What the task requires: Locate each line in the rows below that contains the string "width", and copy those lines. Case counts when matching.

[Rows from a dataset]
## START

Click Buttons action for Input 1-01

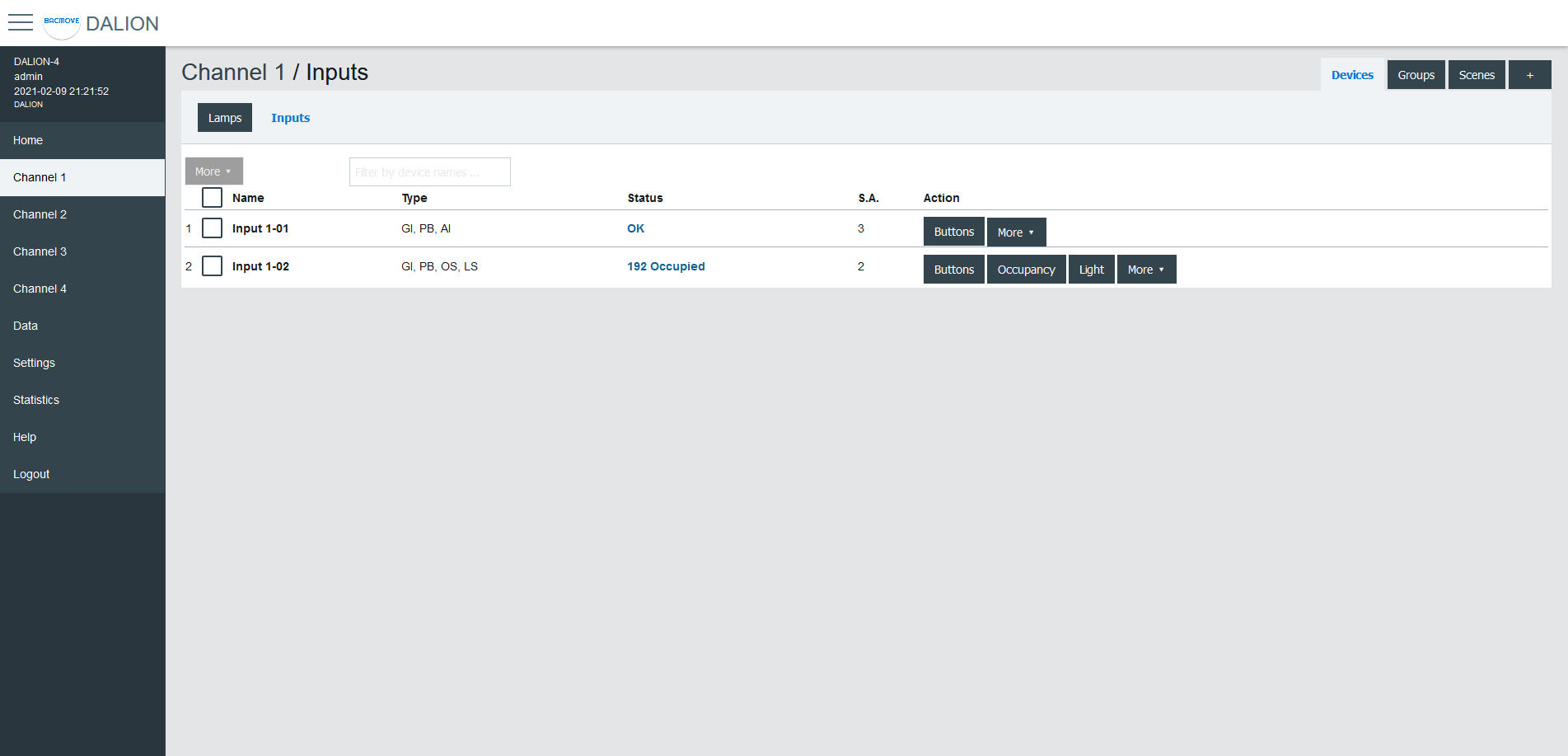953,232
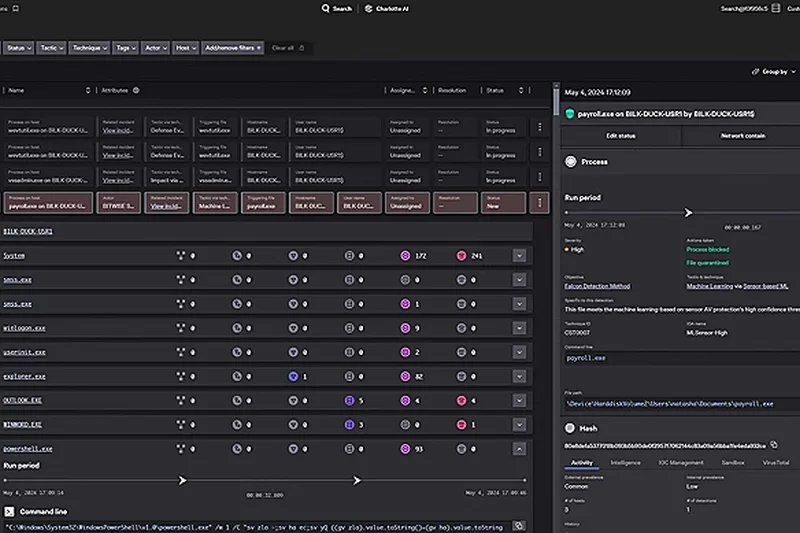Click the blue icon in OUTLOOK.EXE row
Screen dimensions: 800x533
(350, 400)
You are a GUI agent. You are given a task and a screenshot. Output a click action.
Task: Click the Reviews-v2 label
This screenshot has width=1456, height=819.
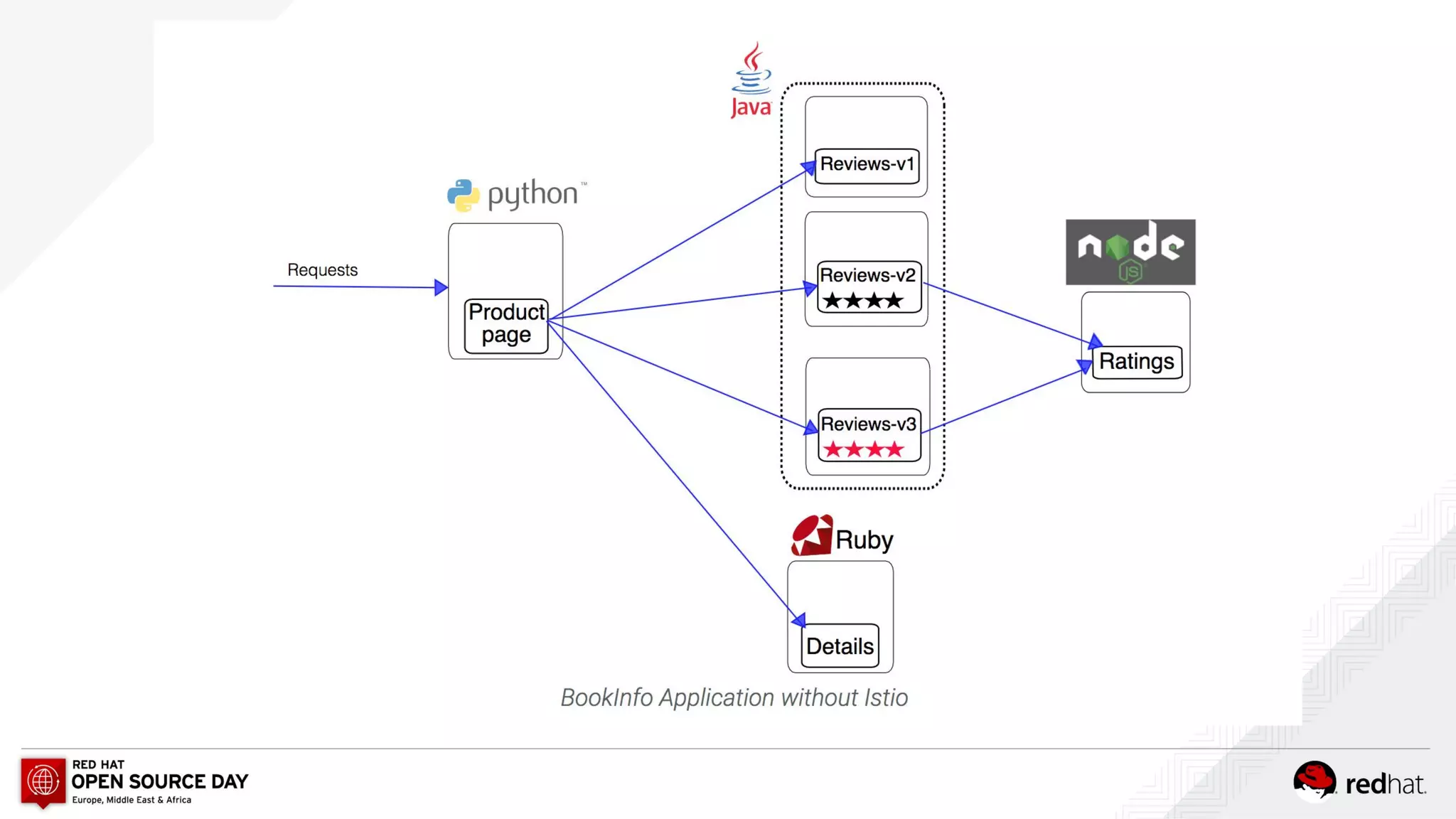click(x=867, y=275)
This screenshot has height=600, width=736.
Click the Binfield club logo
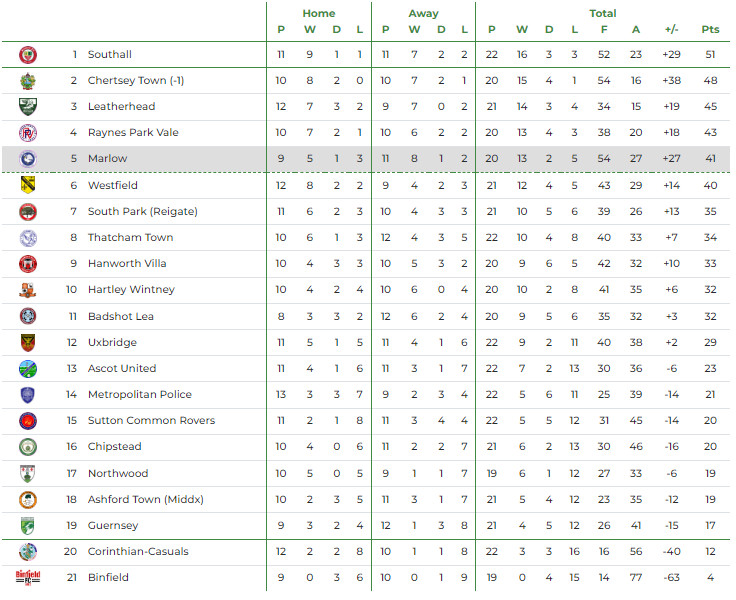click(x=28, y=577)
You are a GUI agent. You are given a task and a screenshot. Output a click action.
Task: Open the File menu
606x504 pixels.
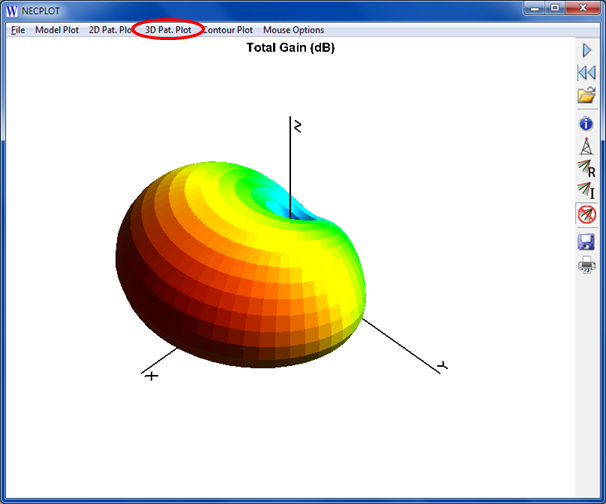[x=17, y=30]
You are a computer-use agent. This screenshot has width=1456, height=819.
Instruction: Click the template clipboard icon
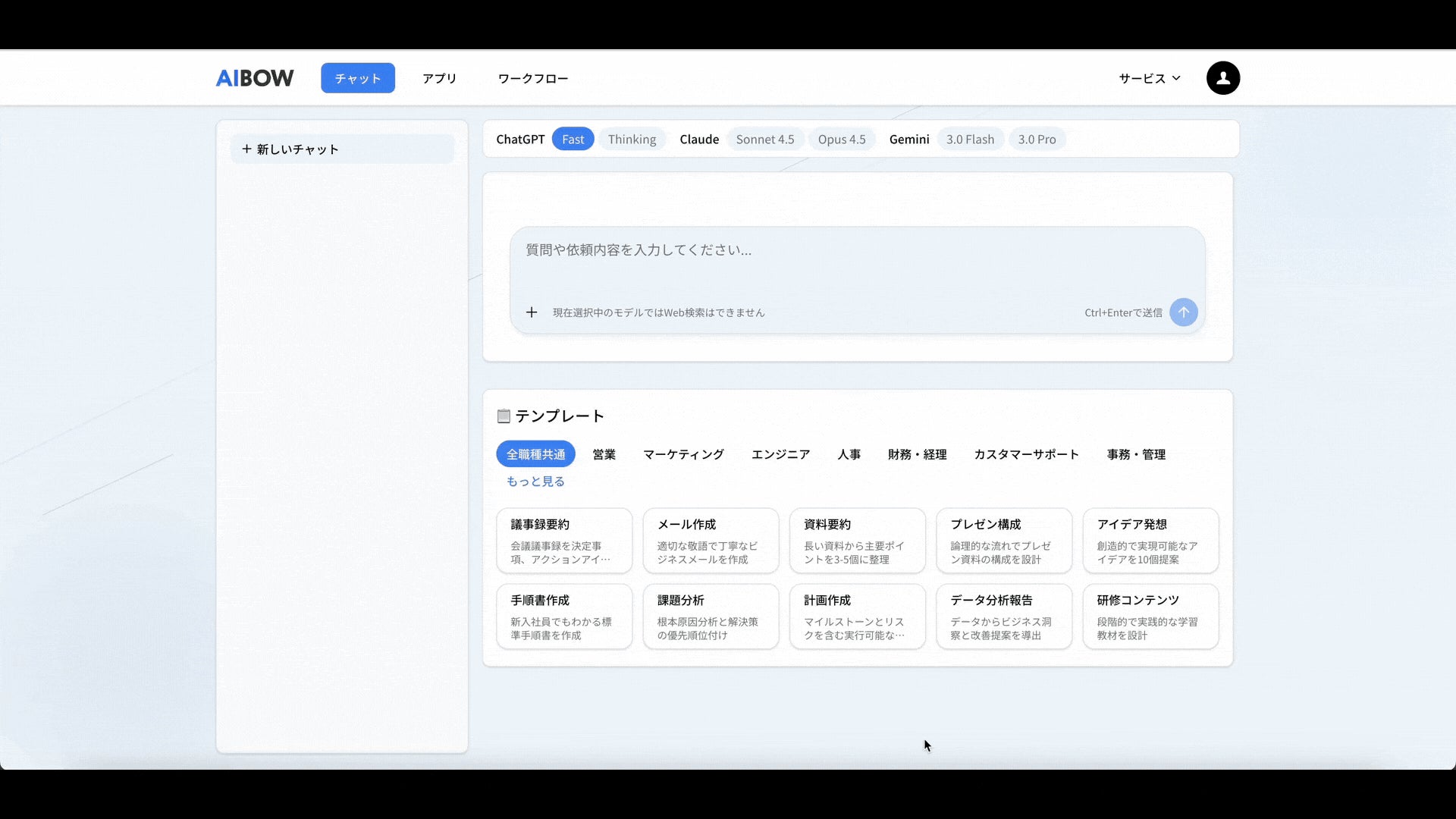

## END

Exercise response:
This screenshot has width=1456, height=819.
This screenshot has height=600, width=736.
You are a computer-use agent. This screenshot has width=1456, height=819.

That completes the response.